How to complete this task: The answer should match the entries that follow exactly, except that no image appears in it.

Input material:
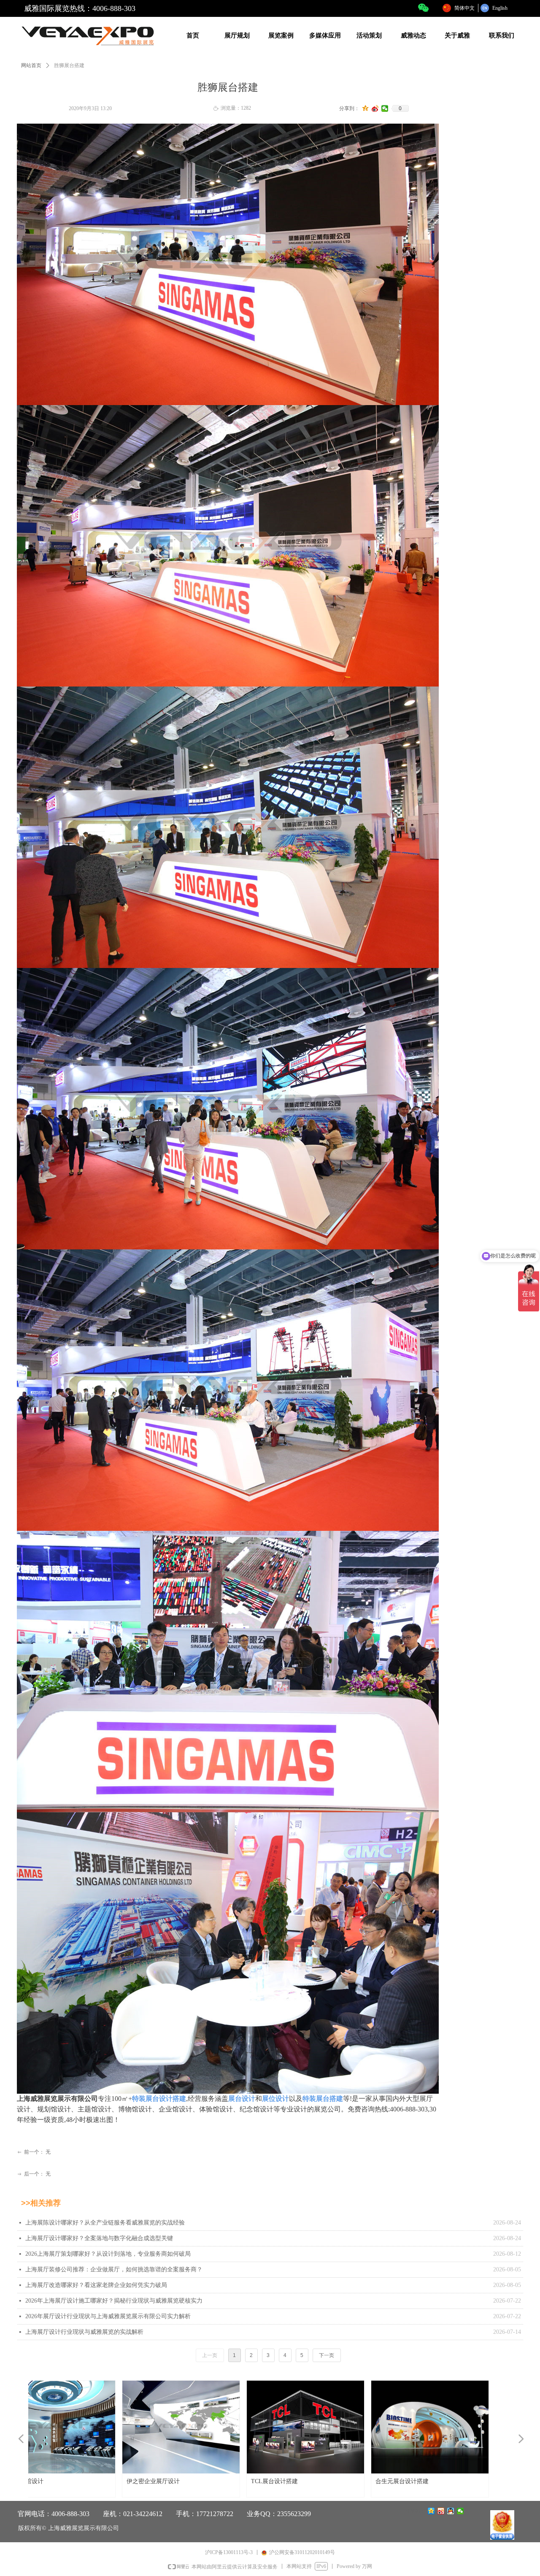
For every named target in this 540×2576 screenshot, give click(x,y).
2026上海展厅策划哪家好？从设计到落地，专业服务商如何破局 (108, 2254)
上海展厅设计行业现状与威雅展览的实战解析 (84, 2332)
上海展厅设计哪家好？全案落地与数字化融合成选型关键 (99, 2238)
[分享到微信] (385, 108)
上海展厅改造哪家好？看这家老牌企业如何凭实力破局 (96, 2285)
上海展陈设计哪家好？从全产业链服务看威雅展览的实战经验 (105, 2222)
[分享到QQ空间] (365, 108)
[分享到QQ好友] (450, 2511)
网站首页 (31, 65)
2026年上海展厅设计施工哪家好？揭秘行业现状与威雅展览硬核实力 (113, 2301)
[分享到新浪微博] (375, 108)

Written response:
For every named target in this 540×2576 screenshot, give click(x,y).
2026上海展厅策划哪家好？从设计到落地，专业服务商如何破局 (108, 2254)
上海展厅设计行业现状与威雅展览的实战解析 (84, 2332)
上海展厅设计哪家好？全案落地与数字化融合成选型关键 (99, 2238)
[分享到微信] (385, 108)
上海展厅改造哪家好？看这家老牌企业如何凭实力破局 (96, 2285)
上海展陈设计哪家好？从全产业链服务看威雅展览的实战经验 (105, 2222)
[分享到QQ空间] (365, 108)
[分享到QQ好友] (450, 2511)
网站首页 (31, 65)
2026年上海展厅设计施工哪家好？揭秘行业现状与威雅展览硬核实力 (113, 2301)
[分享到新浪微博] (375, 108)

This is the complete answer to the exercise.